▶ _TEXT SHOWN_:

Why doesn’t Belshazzar interpret that hand and that writing as one of victory?
Well, the reason is in all of us, and it’s obvious. We interpret everything
that happens in our lives according to our consciences. And “Conscience doth
make cowards of us all.” The man in sin is afraid of anything unknown. He is
terrorized. I read of a criminal who turned himself in to the sheriff saying:
“For these years I’ve been prostrate with fear at every knock at the door and
every step,” conscience—the ghost!
In the garden of Eden, we don’t know how long, how
many days, how many millennia, God came and visited the man and the woman that
He made. And how sublime, celestial, heavenly, glorious, precious for God to
come down and to visit the man and his wife; sweet, sweet, fellowship;
precious, precious communion between the man and the Lord. But upon this day,
upon this day, they hear the voice of the Lord God walking in the garden, in
the cool of the day. And they are terrified! And they hide themselves! It is
an avenger coming. It’s an avenger. It’s a judgment! Why? What has
happened? They had fallen into sin, and they interpreted the sound of the
voice of God in the light of that ghost that you can’t shut out, that
conscience in the heart.

▶ _GIVEN EXERCISE_:
Print the passage on conscience word for word, from start to finish. The records that follow come from a separate source.

▶ _INFORMATION SHOWN_:
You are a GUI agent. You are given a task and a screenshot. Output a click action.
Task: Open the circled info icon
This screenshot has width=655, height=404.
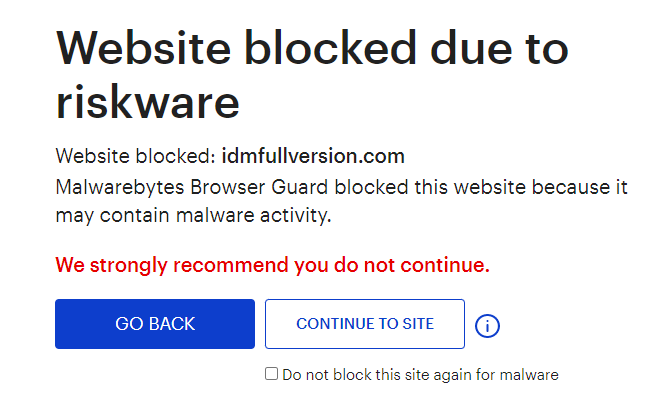pos(487,325)
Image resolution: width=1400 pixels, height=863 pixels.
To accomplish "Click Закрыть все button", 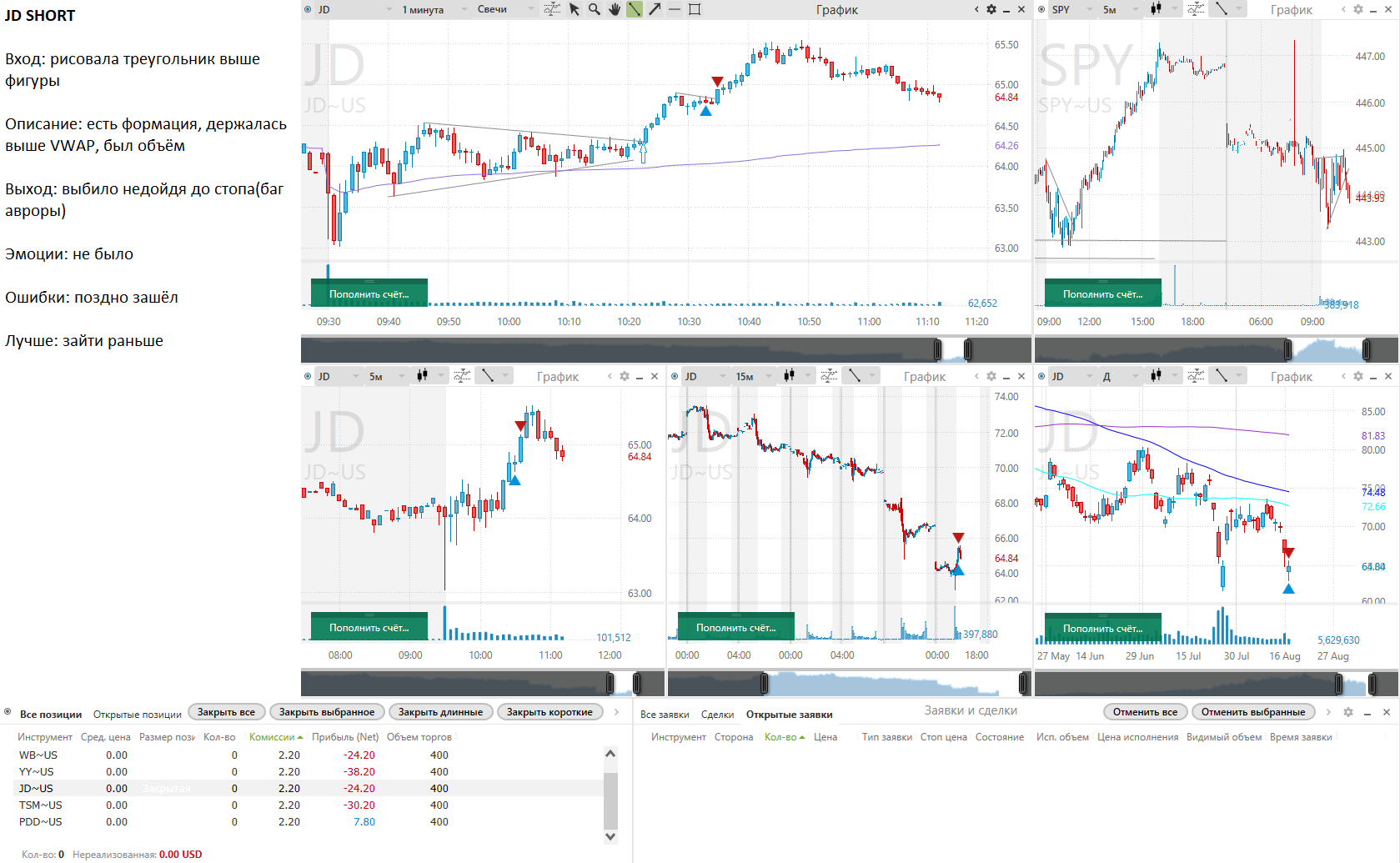I will pos(226,712).
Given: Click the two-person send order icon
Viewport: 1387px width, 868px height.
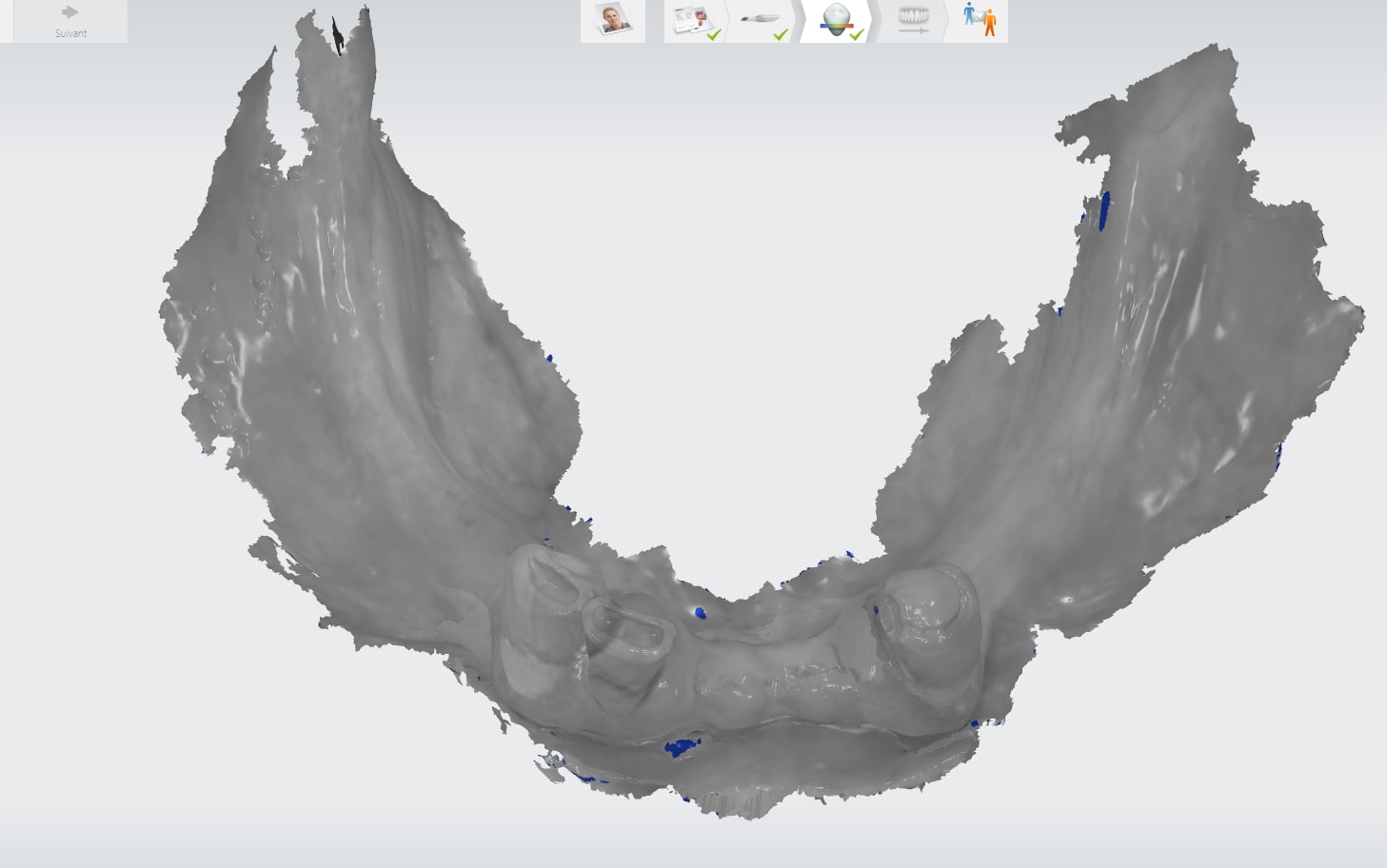Looking at the screenshot, I should tap(980, 20).
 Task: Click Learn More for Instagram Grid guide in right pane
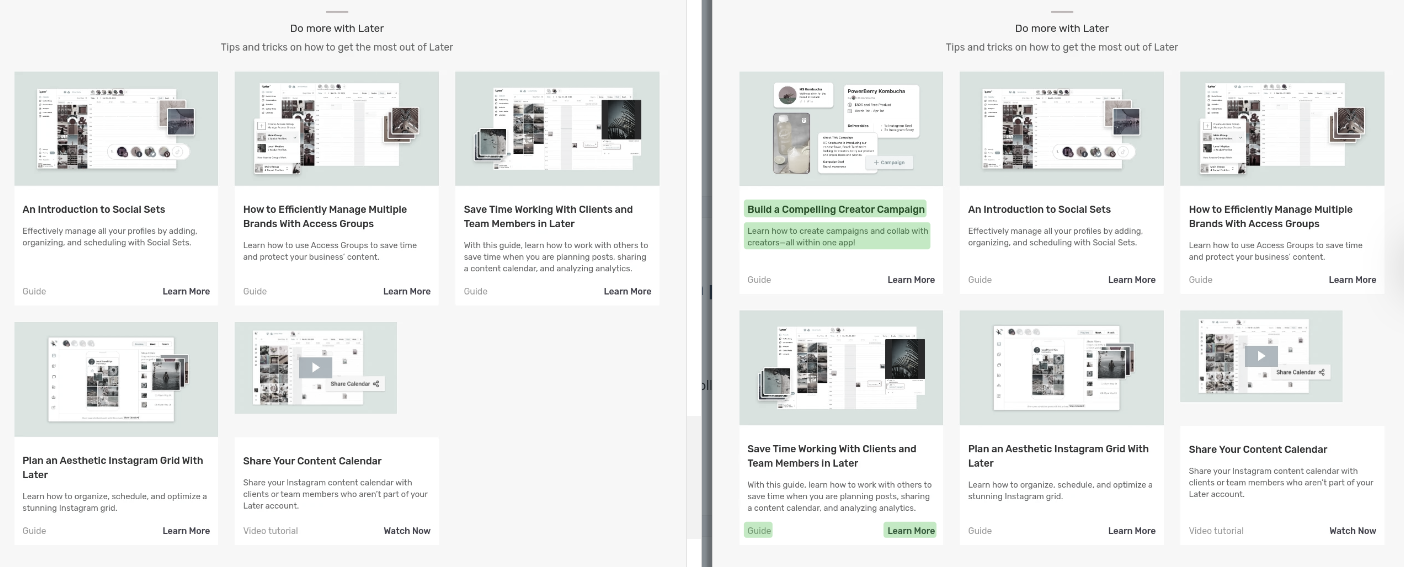pyautogui.click(x=1131, y=531)
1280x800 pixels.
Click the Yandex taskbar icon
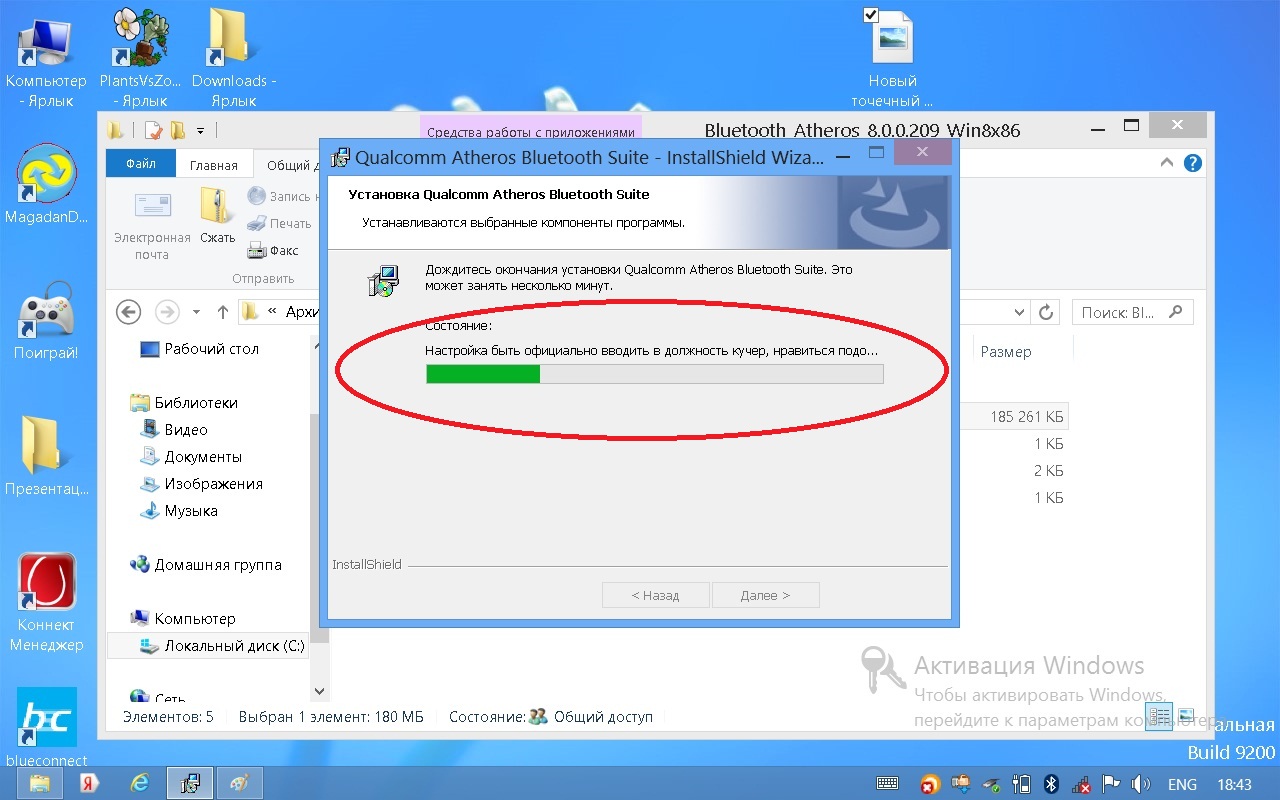88,784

▶ _RESPONSE TO THIS EXERCISE_:
Why doesn’t Belshazzar interpret that hand and that writing as one of victory?
Well, the reason is in all of us, and it’s obvious. We interpret everything
that happens in our lives according to our consciences. And “Conscience doth
make cowards of us all.” The man in sin is afraid of anything unknown. He is
terrorized. I read of a criminal who turned himself in to the sheriff saying:
“For these years I’ve been prostrate with fear at every knock at the door and
every step,” conscience—the ghost!
In the garden of Eden, we don’t know how long, how
many days, how many millennia, God came and visited the man and the woman that
He made. And how sublime, celestial, heavenly, glorious, precious for God to
come down and to visit the man and his wife; sweet, sweet, fellowship;
precious, precious communion between the man and the Lord. But upon this day,
upon this day, they hear the voice of the Lord God walking in the garden, in
the cool of the day. And they are terrified! And they hide themselves! It is
an avenger coming. It’s an avenger. It’s a judgment! Why? What has
happened? They had fallen into sin, and they interpreted the sound of the
voice of God in the light of that ghost that you can’t shut out, that
conscience in the heart.